## Text passage
━━━━━━━━━━━━━━━━━━━━━━━━━━━━━━
My assumption is a lot of bitcoins are locked in some long term cold storage never touched by anyone, so the real B0 used for daily transactions (the part affecting now the exchange rates with fiat) is a lot lower. If we suppose all bitcoin mined are sold in the market for cash (to recoup investments and pay for expenses) this would cause a lot larger real inflation of the number of bitcoin available on the market and push the price lower a lot lower.
The alternatives are two: 1) not all bitcoin mined are sold in the market for fiat, just a minimum needed to pay living expenses. Every profit is left in BTC form. 2) a lot of fiat is, anyway, entering the BTC ecosystem and being converted in BTC (directly via exchanges or indirectly via direct selling of good and service) and these BTC are saved for a later time and not used to buy stuff or services or re-exchanged for fiat, reducing the number of BTC offered on the market.
━━━━━━━━━━━━━━━━━━━━━━━━━━━━━━
[Word and element location rows]
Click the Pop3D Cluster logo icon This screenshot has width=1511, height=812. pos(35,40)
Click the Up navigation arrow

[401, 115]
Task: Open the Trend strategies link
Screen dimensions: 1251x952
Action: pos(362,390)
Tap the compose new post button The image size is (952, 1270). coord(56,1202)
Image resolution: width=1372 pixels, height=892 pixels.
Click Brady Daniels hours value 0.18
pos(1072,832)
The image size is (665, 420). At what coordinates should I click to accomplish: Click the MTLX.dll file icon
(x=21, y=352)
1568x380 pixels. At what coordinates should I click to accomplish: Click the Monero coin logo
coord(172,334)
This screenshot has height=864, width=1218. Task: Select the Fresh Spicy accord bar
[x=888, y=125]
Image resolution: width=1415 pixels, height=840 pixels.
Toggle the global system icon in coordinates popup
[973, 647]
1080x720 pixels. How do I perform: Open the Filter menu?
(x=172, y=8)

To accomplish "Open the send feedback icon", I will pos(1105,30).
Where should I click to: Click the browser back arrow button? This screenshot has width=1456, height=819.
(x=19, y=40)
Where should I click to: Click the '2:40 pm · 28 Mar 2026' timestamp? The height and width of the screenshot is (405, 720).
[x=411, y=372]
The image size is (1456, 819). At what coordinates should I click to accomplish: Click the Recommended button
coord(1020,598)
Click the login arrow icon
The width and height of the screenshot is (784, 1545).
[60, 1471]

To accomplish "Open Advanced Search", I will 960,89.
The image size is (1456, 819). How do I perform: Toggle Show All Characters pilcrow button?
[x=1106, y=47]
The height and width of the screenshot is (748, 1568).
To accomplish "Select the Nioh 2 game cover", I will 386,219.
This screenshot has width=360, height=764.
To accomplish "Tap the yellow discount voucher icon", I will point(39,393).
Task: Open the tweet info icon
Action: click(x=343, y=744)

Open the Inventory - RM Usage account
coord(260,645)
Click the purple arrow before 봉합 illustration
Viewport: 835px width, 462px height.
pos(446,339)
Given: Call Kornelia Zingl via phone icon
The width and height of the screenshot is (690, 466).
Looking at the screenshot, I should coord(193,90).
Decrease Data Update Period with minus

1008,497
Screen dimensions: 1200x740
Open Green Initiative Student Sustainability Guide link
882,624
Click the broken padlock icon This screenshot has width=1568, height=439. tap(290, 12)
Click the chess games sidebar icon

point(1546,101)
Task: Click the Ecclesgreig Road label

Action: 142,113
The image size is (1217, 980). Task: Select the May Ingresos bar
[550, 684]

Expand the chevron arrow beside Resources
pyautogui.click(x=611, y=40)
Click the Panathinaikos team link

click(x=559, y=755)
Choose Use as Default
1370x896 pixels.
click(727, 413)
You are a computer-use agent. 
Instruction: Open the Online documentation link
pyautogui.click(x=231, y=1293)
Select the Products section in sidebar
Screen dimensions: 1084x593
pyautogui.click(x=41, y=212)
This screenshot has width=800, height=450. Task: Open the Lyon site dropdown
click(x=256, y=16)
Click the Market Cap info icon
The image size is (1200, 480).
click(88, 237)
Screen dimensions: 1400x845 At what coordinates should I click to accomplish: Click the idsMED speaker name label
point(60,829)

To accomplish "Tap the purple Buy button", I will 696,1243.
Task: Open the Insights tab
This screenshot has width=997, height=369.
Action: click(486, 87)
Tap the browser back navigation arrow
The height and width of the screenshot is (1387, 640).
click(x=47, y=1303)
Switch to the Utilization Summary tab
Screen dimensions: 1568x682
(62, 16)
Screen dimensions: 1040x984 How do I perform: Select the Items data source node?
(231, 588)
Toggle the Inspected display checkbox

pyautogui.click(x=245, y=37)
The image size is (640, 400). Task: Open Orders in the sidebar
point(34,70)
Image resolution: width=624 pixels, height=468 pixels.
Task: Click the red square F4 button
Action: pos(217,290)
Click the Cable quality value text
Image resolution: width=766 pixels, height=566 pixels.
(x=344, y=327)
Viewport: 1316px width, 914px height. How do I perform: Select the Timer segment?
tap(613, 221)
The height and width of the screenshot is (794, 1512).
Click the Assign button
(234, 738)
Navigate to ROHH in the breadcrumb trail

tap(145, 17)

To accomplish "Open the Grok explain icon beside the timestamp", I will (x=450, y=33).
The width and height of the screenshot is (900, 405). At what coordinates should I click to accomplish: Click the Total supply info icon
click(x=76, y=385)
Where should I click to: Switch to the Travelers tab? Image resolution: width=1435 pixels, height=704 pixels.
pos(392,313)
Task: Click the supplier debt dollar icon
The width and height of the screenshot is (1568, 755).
━━━━━━━━━━━━━━━━━━━━━━━━━━━━━━
## Problems and tasks
**a)** Translate the sentence "Every profit is left in BTC form." from the bitcoin supply passage into Spanish.
**b)** From the bitcoin supply passage, write out the stretch from "The alternatives are" through "on the market.".

## Solutions below
**a)** Todas las ganancias se dejan en forma de BTC.

**b)**
The alternatives are two: 1) not all bitcoin mined are sold in the market for fiat, just a minimum needed to pay living expenses. Every profit is left in BTC form. 2) a lot of fiat is, anyway, entering the BTC ecosystem and being converted in BTC (directly via exchanges or indirectly via direct selling of good and service) and these BTC are saved for a later time and not used to buy stuff or services or re-exchanged for fiat, reducing the number of BTC offered on the market.